Before printing, remove every picture; then print the lines below exactly, from the first line through the line containing "Viewport: 757px width, 582px height.".

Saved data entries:
+-------+

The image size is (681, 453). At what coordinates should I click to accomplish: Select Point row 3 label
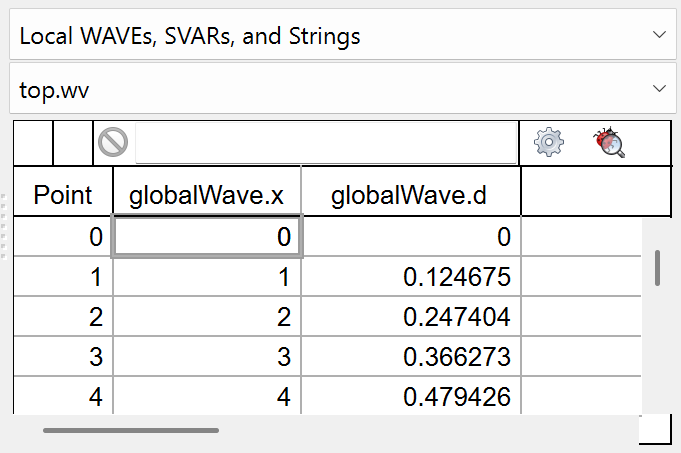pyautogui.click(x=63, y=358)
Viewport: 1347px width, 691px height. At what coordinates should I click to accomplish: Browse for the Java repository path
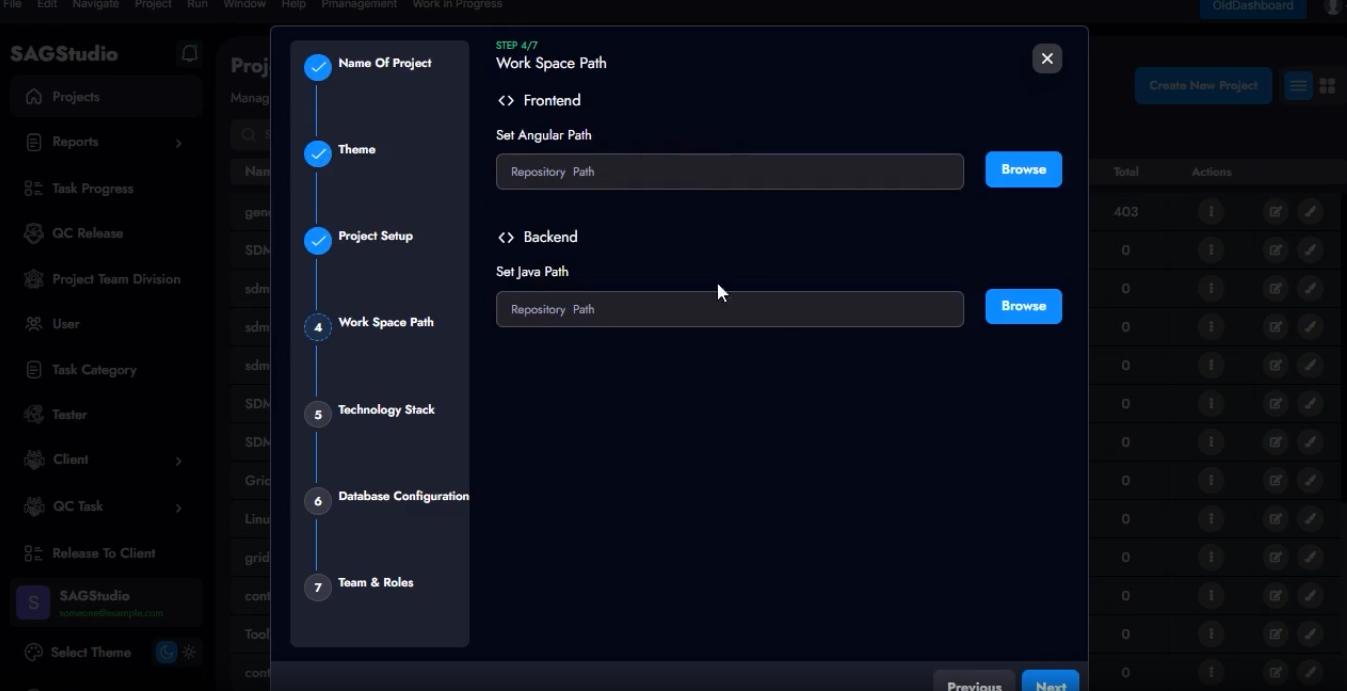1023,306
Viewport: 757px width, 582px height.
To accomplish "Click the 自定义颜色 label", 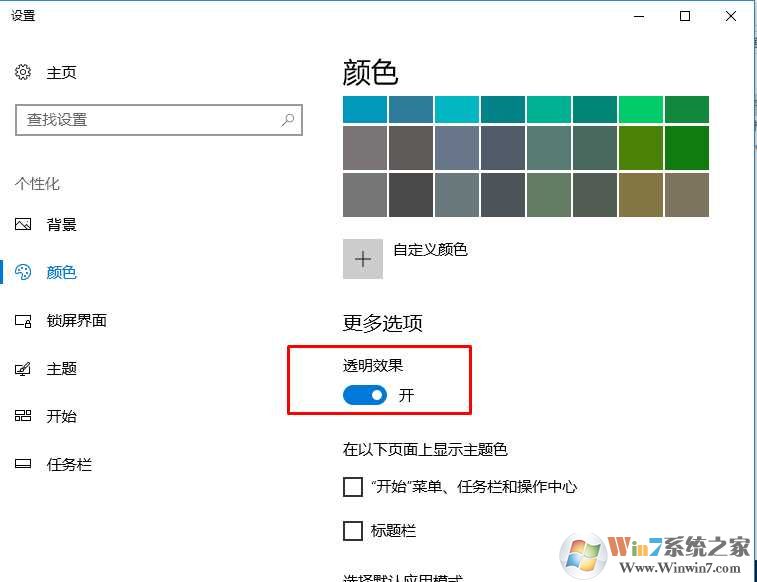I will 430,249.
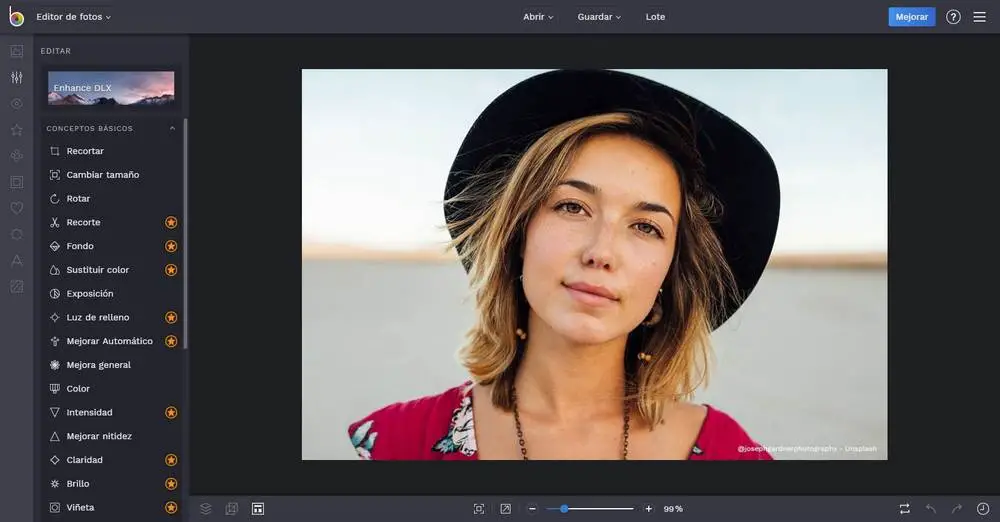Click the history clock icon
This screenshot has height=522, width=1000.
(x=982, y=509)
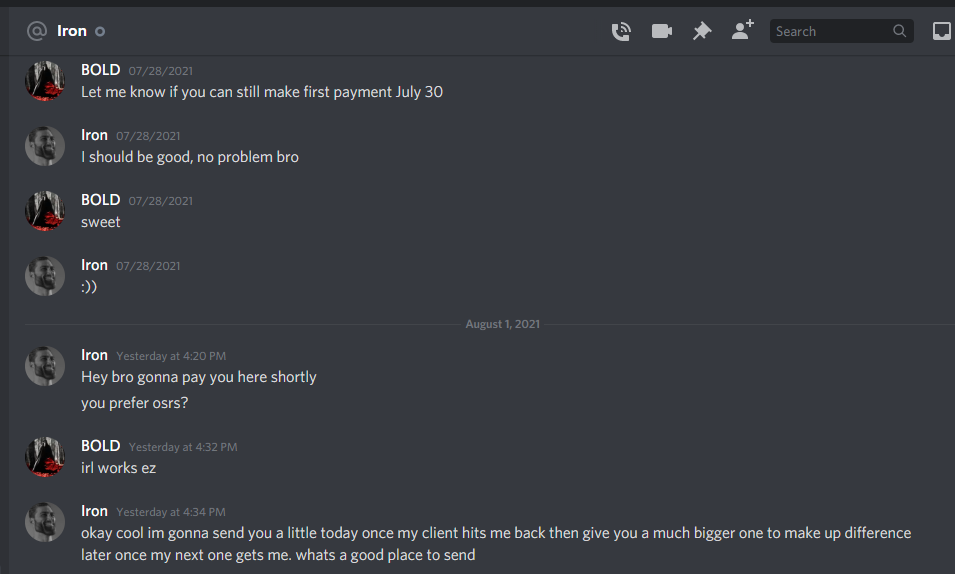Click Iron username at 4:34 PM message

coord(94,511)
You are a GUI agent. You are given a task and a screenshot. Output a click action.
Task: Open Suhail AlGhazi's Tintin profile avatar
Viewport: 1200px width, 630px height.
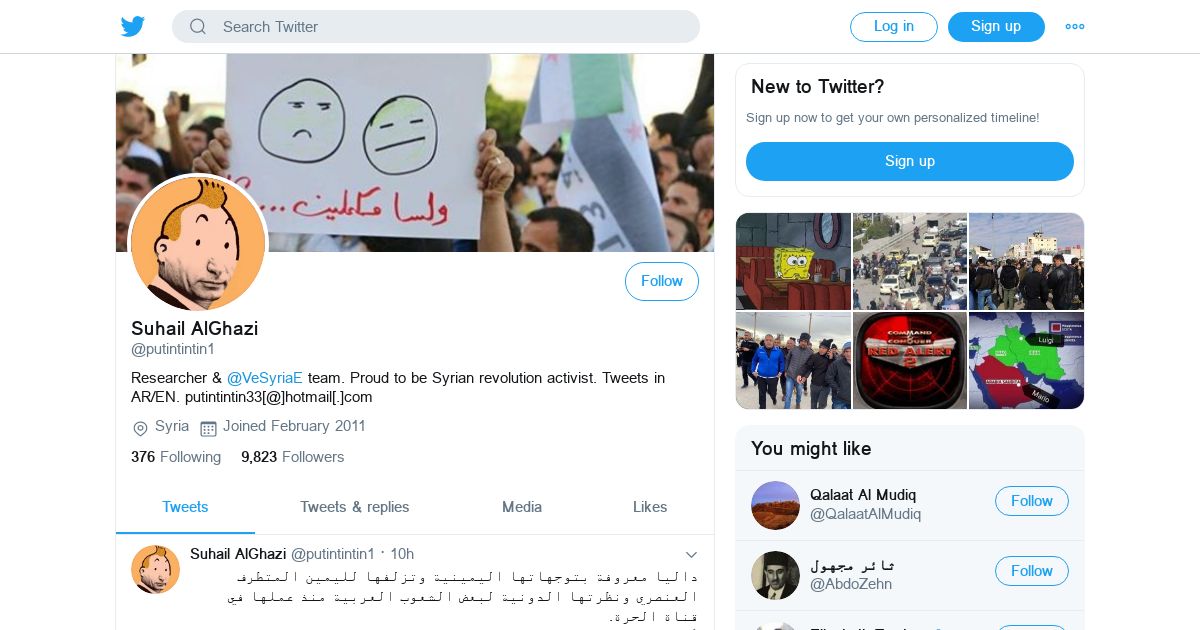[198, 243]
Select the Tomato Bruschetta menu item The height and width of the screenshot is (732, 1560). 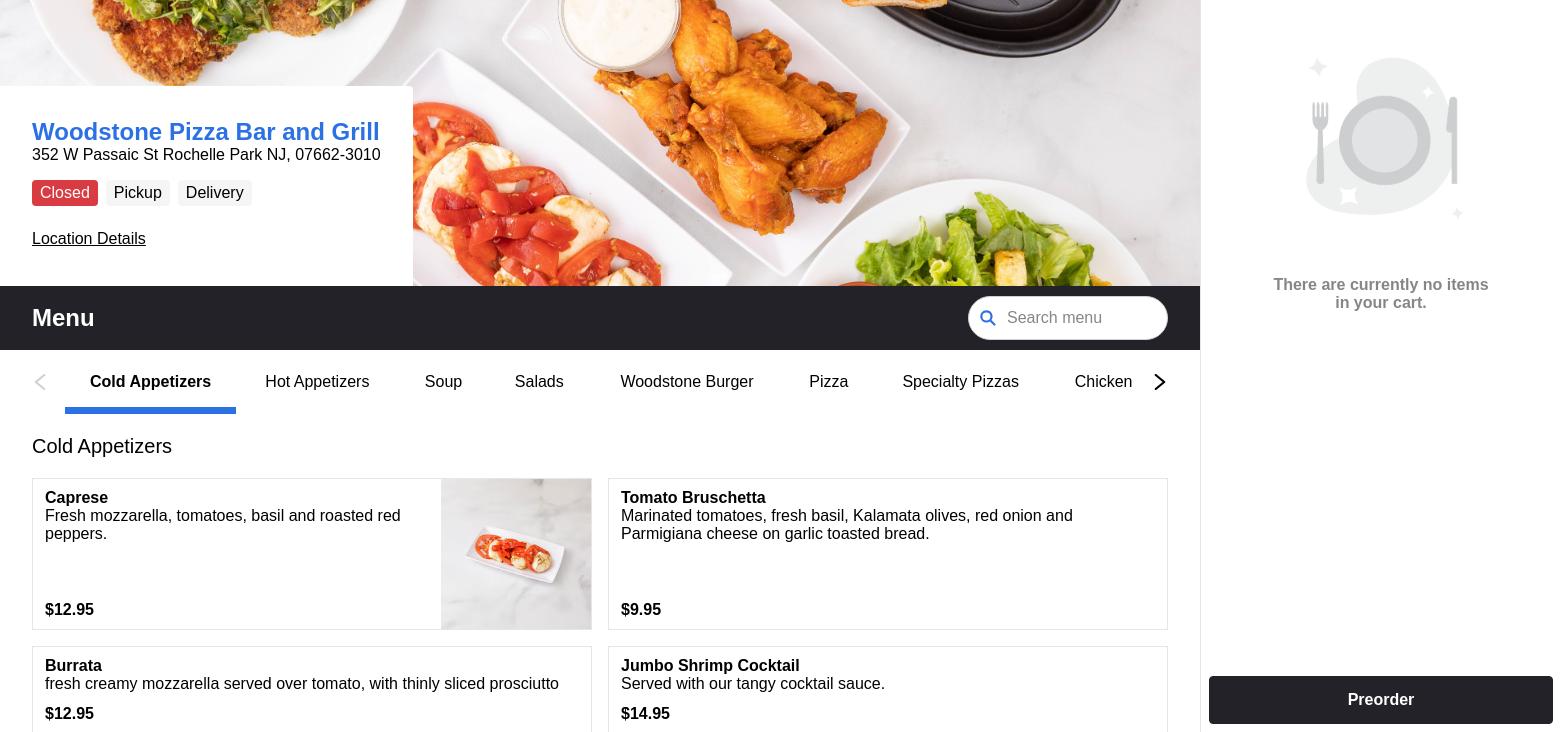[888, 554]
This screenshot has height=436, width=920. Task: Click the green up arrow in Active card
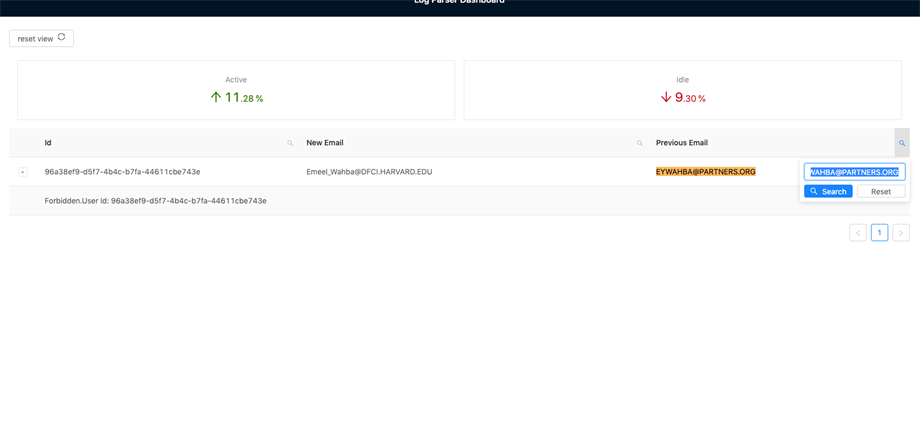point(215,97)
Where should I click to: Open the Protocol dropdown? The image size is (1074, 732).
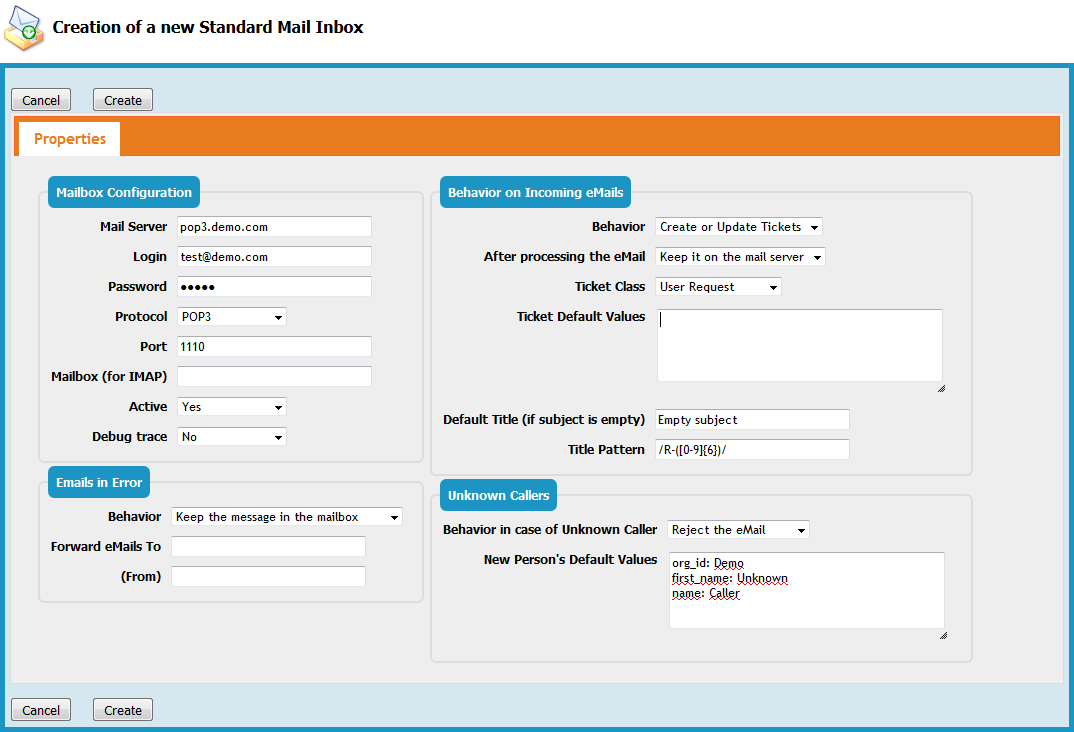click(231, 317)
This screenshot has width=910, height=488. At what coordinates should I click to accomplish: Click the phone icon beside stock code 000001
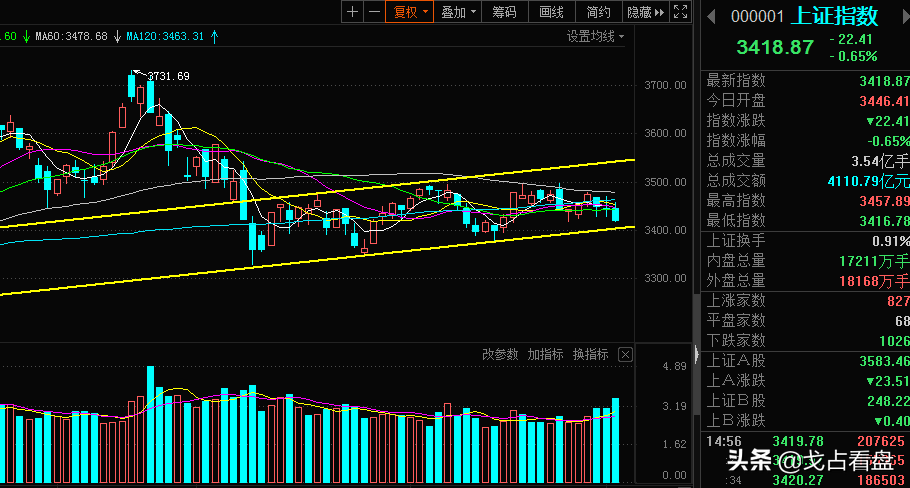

+-------+

Task solution
The image size is (681, 453). At what coordinates should I click to accomplish: Select Point row 3 label
pyautogui.click(x=63, y=358)
Viewport: 1347px width, 691px height. At what coordinates should I click to accomplish: Browse for the Java repository path
1023,306
Viewport: 757px width, 582px height.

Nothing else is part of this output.